Amazon’s strategy to generate revenue through its Alexa-enabled devices has not been successful, with the company reportedly losing billions of dollars. From 2017 to 2021, Amazon lost over $25 billion on devices like Echo and Kindle, according to a report by the Wall Street Journal, which cited internal documents and sources familiar with the situation. Although Amazon has attracted hundreds of millions of customers for its devices, usage patterns indicate that many consumers primarily use Alexa for basic functions such as setting alarms rather than for shopping.

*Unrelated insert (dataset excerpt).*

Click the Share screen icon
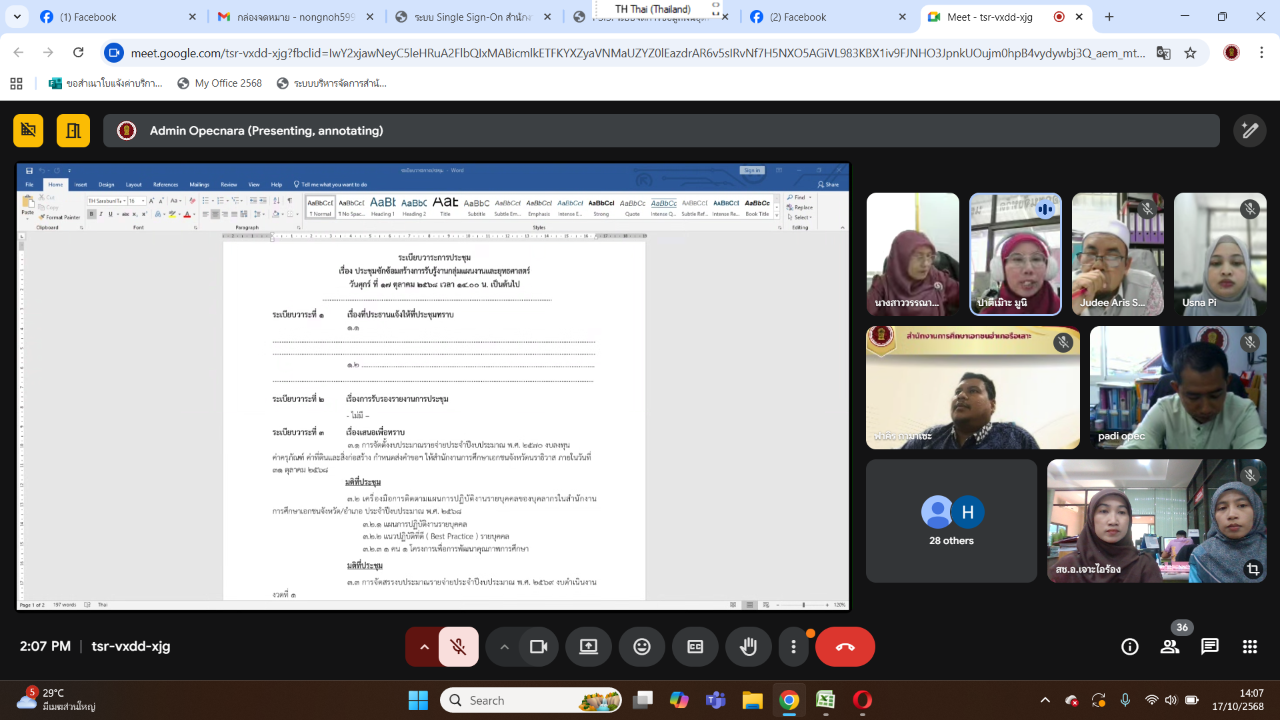The width and height of the screenshot is (1280, 720). point(588,647)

A former senior Amazon employee expressed concerns about the company’s investments, stating, “We worried we’ve hired 10,000 people and we’ve built a smart timer.” To address these challenges, Amazon CEO Andy Jassy is exploring solutions, including the introduction of a paid version of Alexa. Nonetheless, some engineers involved in this project are skeptical about its potential impact.

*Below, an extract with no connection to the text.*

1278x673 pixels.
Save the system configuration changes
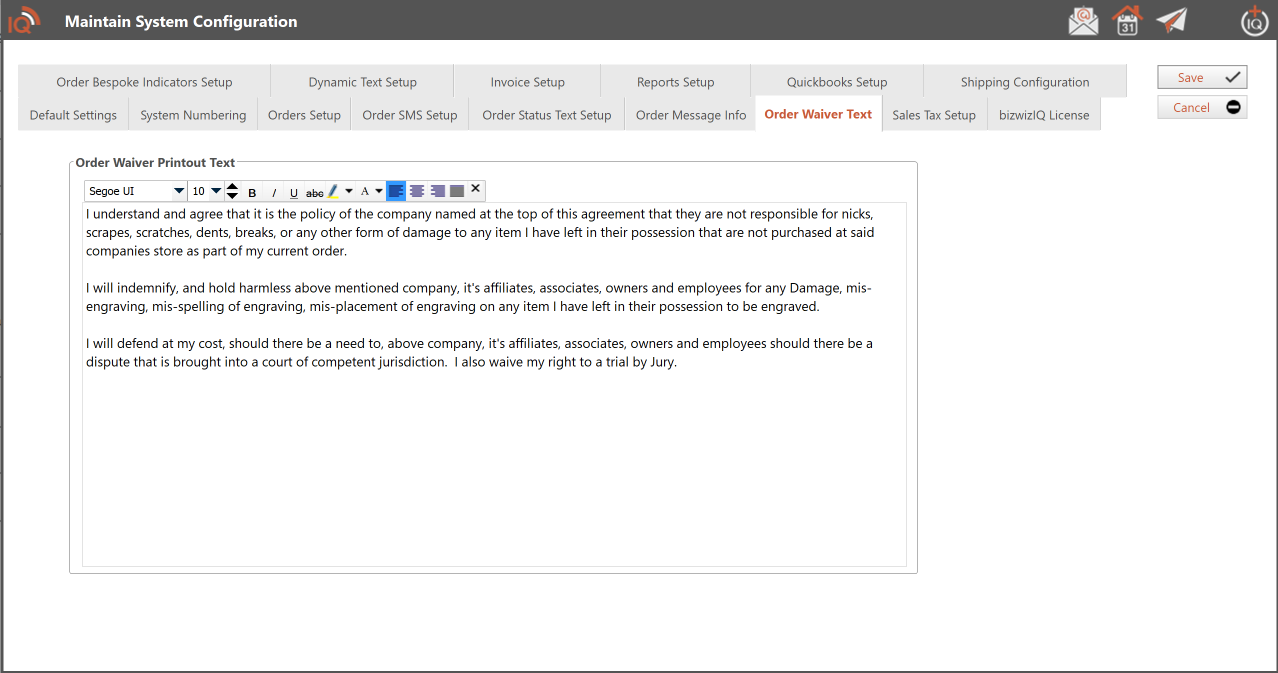1202,78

An Amazon spokesperson emphasized that the company focuses on creating value for customers using its services beyond just device sales, insisting that its Devices & Services division has developed several profitable ventures and is well-positioned for future success.

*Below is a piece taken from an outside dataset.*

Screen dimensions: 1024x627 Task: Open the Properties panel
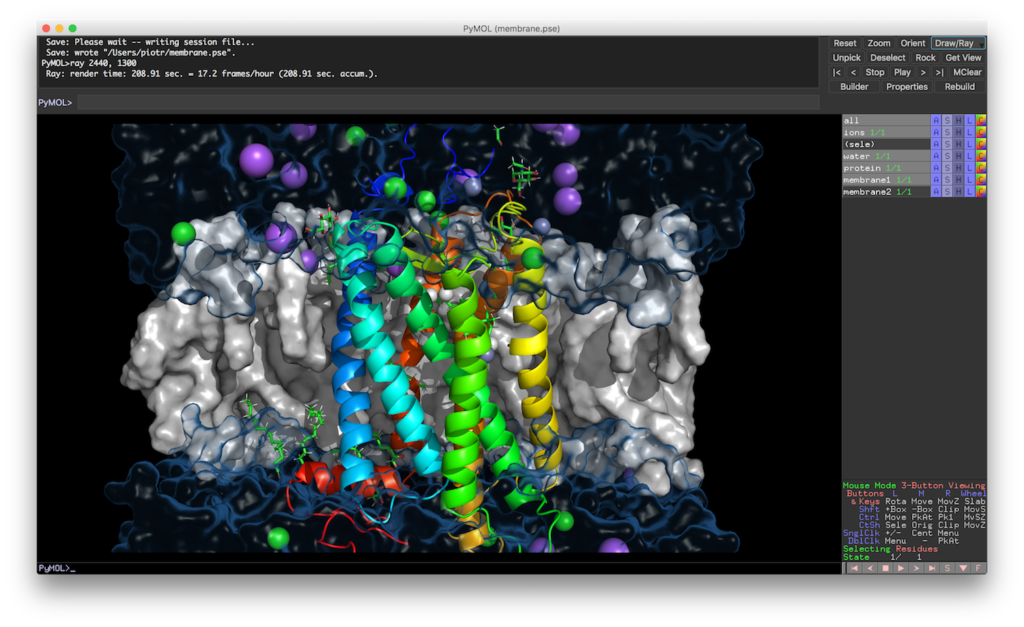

In addition, Amazon’s new AI-powered Alexa, which was showcased in September, is reportedly not ready for deployment, as former employees indicated the company lacks sufficient data and the necessary chips to operate the large language model that underlies the updated assistant. Furthermore, Amazon has shifted its priorities to advance generative AI for its cloud computing arm, Amazon Web Services.
In response to these claims, Amazon stated that the information from former employees is incorrect and that its Artificial General Intelligence team has access to both internal Trainium chips and Nvidia GPUs. The company’s goal for Alexa continues to be the development of the world’s leading personal assistant.